Une étude commandée par Greenpeace et réalisée par l'expert en énergie Steffen Bukold vient de mettre des chiffres sur ce que beaucoup ressentaient intuitivement. En mars 2026, les entreprises pétrolières de l'UE ont engrangé 2,5 milliards d'euros de bénéfices supplémentaires — entendez : des profits qui viennent s'ajouter à ceux qu'elles auraient réalisés sans la crise. Soit 81,4 millions d'euros par jour. En Belgique, le gain quotidien tourne autour de 2,3 millions d'euros.
Depuis le début du conflit au Moyen-Orient, le prix du pétrole brut a bondi d'environ 60 %, dépassant les 100 dollars le baril. Mais ce que révèle l'analyse de Bukold, c'est que les prix à la pompe ont grimpé bien plus vite encore que le cours du brut sous-jacent. Autrement dit, une partie de la hausse que vous payez chez votre pompiste ne reflète pas la réalité du marché pétrolier mondial : elle reflète des marges élargies, captées au passage par les intermédiaires et les majors du secteur.
Ce n'est pas la première fois qu'on observe ce phénomène. Lors des crises précédentes — 2008, 2022 après l'invasion de l'Ukraine — le même mécanisme s'est enclenché : les prix montent en flèche à la pompe dès la moindre tension géopolitique, mais redescendent beaucoup plus lentement lorsque les cours se calment.
Pour beaucoup de ménages belges, ce n'est pas une abstraction.
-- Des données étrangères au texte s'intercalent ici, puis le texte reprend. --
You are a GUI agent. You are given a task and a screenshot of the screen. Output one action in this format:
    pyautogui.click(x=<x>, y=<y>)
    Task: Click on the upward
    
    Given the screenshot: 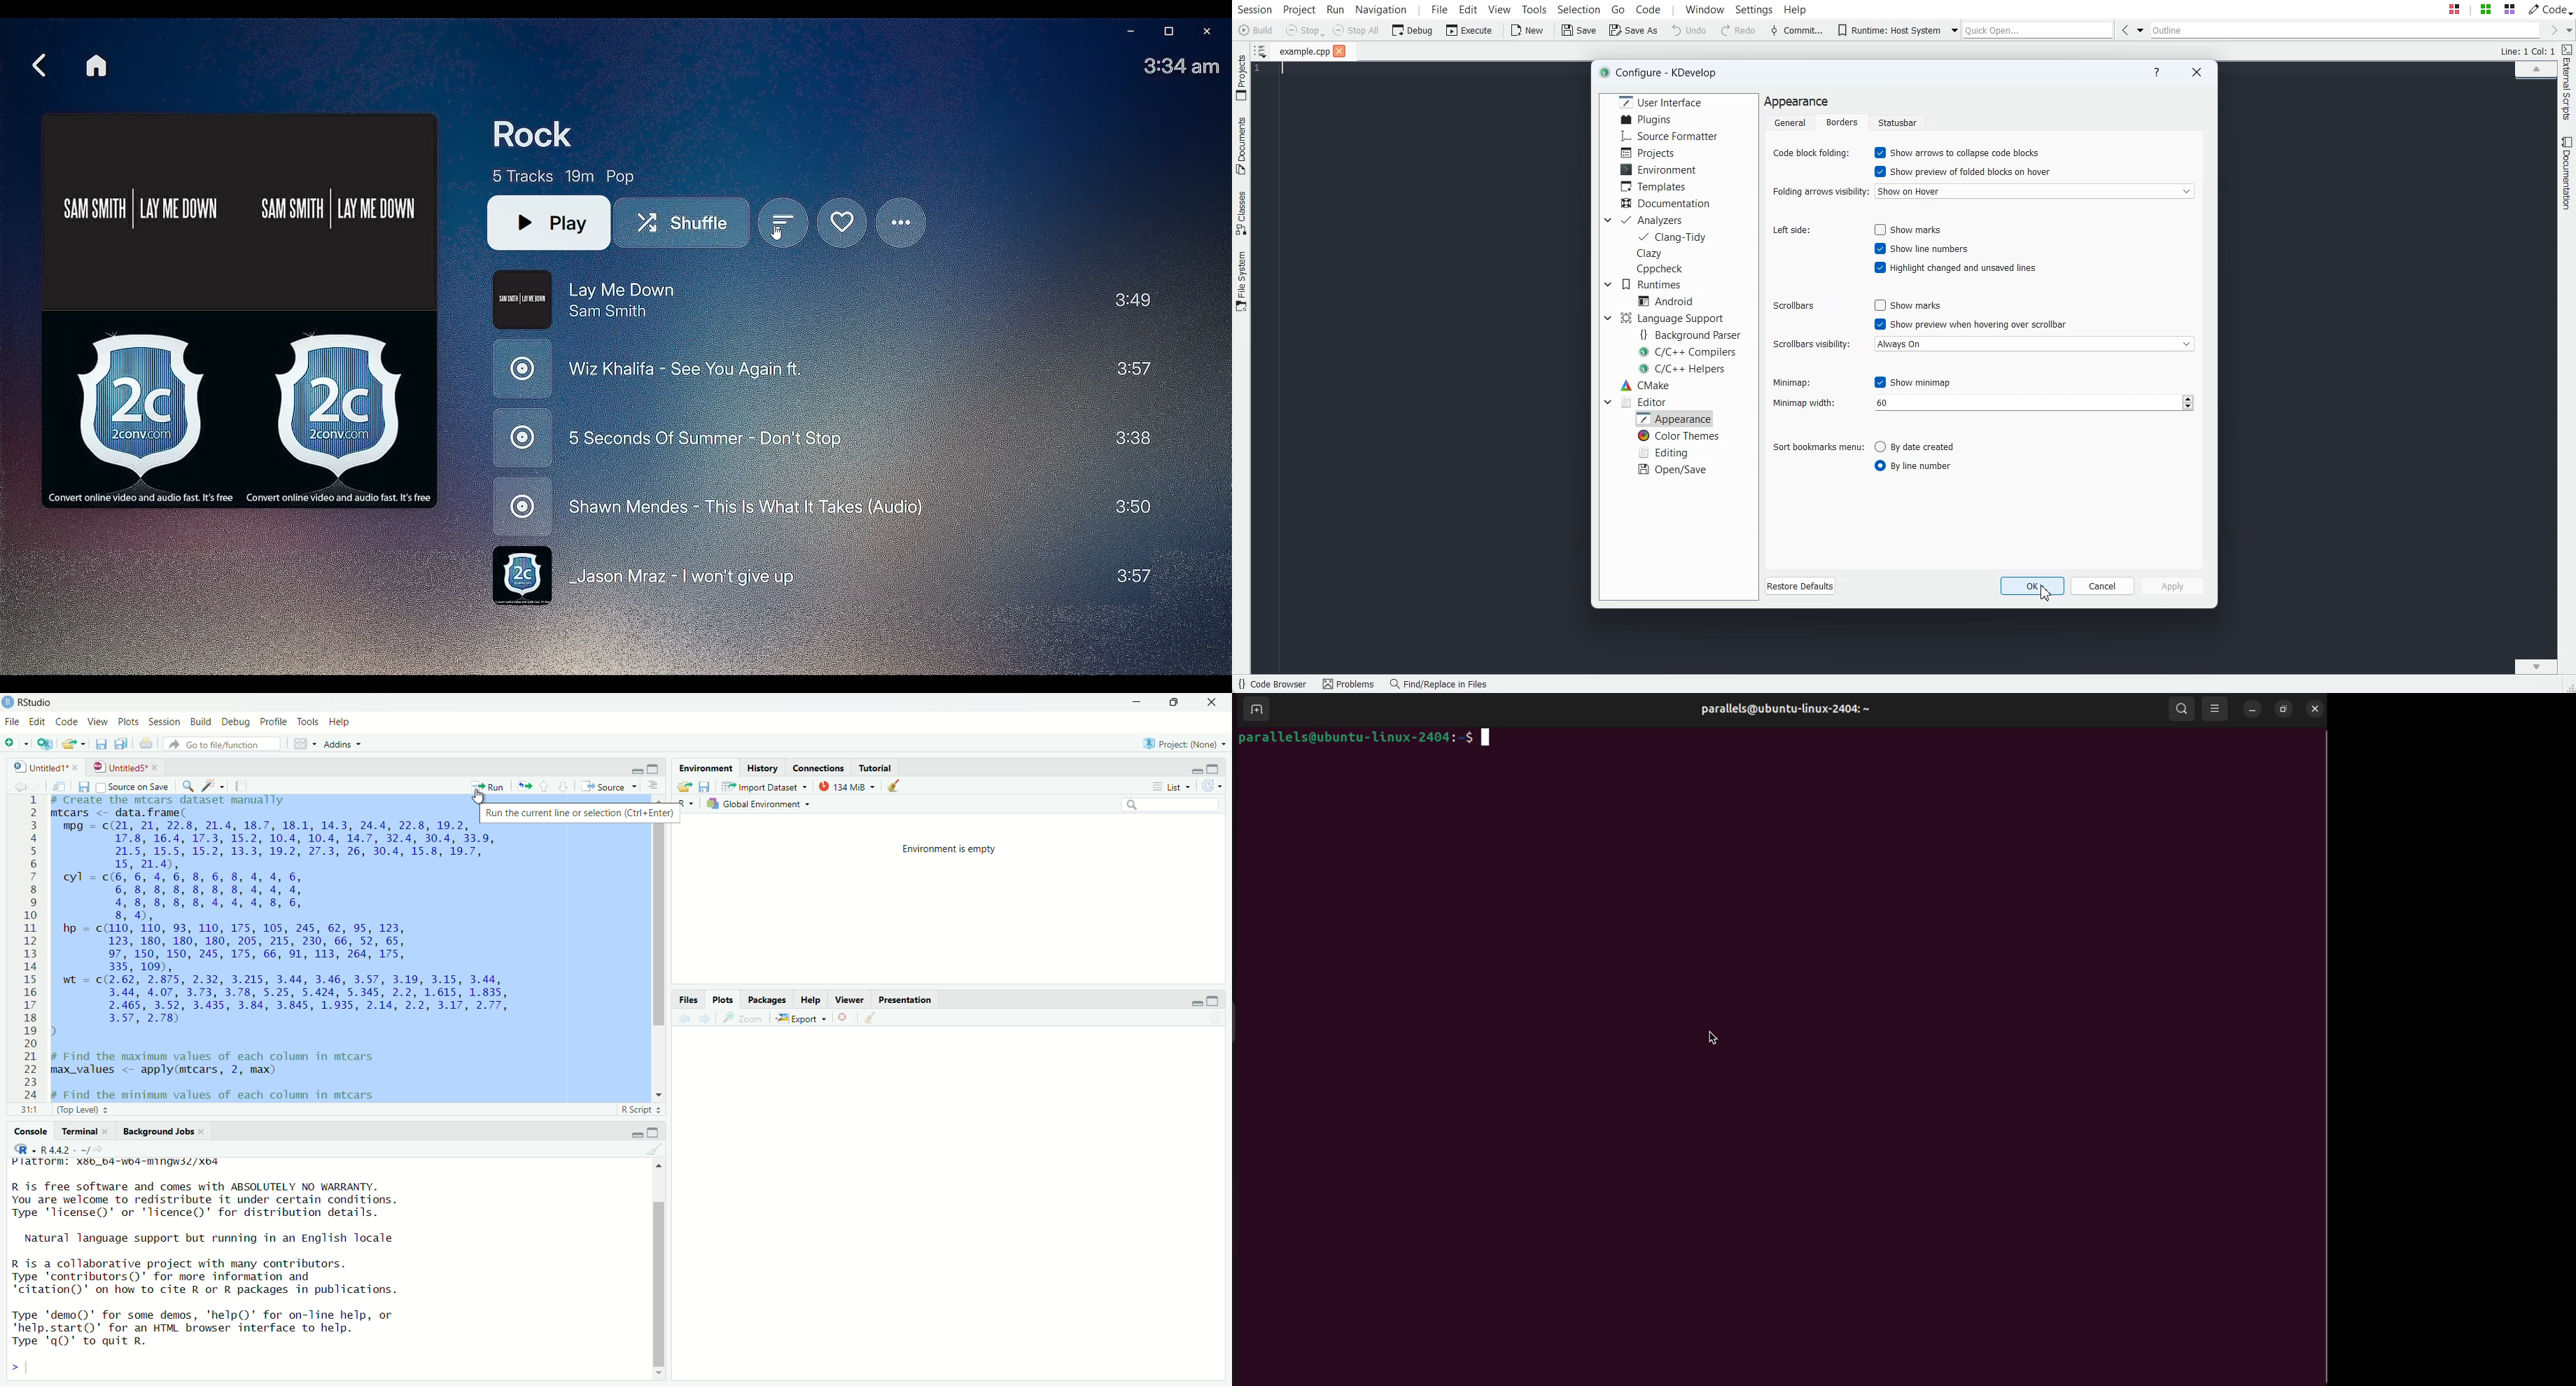 What is the action you would take?
    pyautogui.click(x=548, y=787)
Le budget transport pèse lourd, particulièrement pour celles et ceux qui n'ont pas accès aux transports en commun, ou dont le lieu de travail est trop éloigné pour envisager un autre mode de déplacement.
Taxer les surprofits
Greenpeace demande aux gouvernements de l'Union européenne d'instaurer en urgence des taxes sur ces bénéfices exceptionnels et de réaffecter les recettes à la réduction des factures énergétiques des citoyen·ne·s et au financement des renouvelables. En 2022 déjà, l'Union européenne avait mis en place une contribution temporaire de solidarité sur les surprofits du secteur fossile. Mais le dispositif était limité dans le temps et les États membres l'ont appliqué avec des degrés d'enthousiasme très variables.
Chaque tension géopolitique se transforme mécaniquement en manne pour les pétroliers et en facture pour les ménages. Réorienter l'épargne et les investissements vers la transition énergétique n'est pas qu'une question éthique. C'est aussi, au fond, une question de souveraineté économique.